[Stored items]
>>>
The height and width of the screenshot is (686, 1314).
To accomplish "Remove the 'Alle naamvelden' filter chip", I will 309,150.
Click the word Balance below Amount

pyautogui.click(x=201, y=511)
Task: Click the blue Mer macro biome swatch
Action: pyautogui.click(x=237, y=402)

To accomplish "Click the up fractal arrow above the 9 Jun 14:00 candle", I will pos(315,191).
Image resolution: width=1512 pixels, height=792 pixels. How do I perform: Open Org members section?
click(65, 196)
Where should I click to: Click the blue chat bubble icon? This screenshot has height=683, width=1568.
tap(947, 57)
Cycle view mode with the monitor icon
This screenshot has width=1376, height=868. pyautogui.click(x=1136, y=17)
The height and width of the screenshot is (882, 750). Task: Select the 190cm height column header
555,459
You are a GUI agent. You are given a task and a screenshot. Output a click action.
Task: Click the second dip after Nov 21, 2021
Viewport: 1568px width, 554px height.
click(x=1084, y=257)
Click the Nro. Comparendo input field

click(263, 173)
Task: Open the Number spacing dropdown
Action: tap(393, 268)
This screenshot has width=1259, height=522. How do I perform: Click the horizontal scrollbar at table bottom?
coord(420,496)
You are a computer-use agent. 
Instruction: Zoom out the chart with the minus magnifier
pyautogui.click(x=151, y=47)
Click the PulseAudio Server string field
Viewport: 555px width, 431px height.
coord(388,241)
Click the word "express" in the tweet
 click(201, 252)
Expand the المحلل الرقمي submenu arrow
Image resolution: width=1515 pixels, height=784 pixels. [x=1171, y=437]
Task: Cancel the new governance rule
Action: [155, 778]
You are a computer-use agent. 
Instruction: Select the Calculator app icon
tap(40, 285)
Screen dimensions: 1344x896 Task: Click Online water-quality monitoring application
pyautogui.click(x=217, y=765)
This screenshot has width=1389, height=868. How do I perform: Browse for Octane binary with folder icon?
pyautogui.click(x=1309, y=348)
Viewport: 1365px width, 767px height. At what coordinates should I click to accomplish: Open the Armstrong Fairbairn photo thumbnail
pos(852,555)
<<<
=== WHAT TO DO ===
Retype the records that precede this task, keeping them exactly the same.

=== REPLY ===
The height and width of the screenshot is (686, 1314).
To accomplish "Remove the 'Alle naamvelden' filter chip", I will 309,150.
Click the word Balance below Amount

pyautogui.click(x=201, y=511)
Task: Click the blue Mer macro biome swatch
Action: pyautogui.click(x=237, y=402)

To accomplish "Click the up fractal arrow above the 9 Jun 14:00 candle", I will pos(315,191).
Image resolution: width=1512 pixels, height=792 pixels. How do I perform: Open Org members section?
click(65, 196)
Where should I click to: Click the blue chat bubble icon? This screenshot has height=683, width=1568.
tap(947, 57)
Cycle view mode with the monitor icon
This screenshot has width=1376, height=868. pyautogui.click(x=1136, y=17)
The height and width of the screenshot is (882, 750). Task: Select the 190cm height column header
555,459
You are a GUI agent. You are given a task and a screenshot. Output a click action.
Task: Click the second dip after Nov 21, 2021
Viewport: 1568px width, 554px height.
click(x=1084, y=257)
Click the Nro. Comparendo input field

click(263, 173)
Task: Open the Number spacing dropdown
Action: tap(393, 268)
This screenshot has width=1259, height=522. How do I perform: Click the horizontal scrollbar at table bottom?
coord(420,496)
You are a computer-use agent. 
Instruction: Zoom out the chart with the minus magnifier
pyautogui.click(x=151, y=47)
Click the PulseAudio Server string field
Viewport: 555px width, 431px height.
coord(388,241)
Click the word "express" in the tweet
 click(201, 252)
Expand the المحلل الرقمي submenu arrow
Image resolution: width=1515 pixels, height=784 pixels. [x=1171, y=437]
Task: Cancel the new governance rule
Action: [155, 778]
You are a computer-use agent. 
Instruction: Select the Calculator app icon
tap(40, 285)
Screen dimensions: 1344x896 Task: Click Online water-quality monitoring application
pyautogui.click(x=217, y=765)
This screenshot has width=1389, height=868. How do I perform: Browse for Octane binary with folder icon?
pyautogui.click(x=1309, y=348)
Viewport: 1365px width, 767px height. At what coordinates should I click to accomplish: Open the Armstrong Fairbairn photo thumbnail
pos(852,555)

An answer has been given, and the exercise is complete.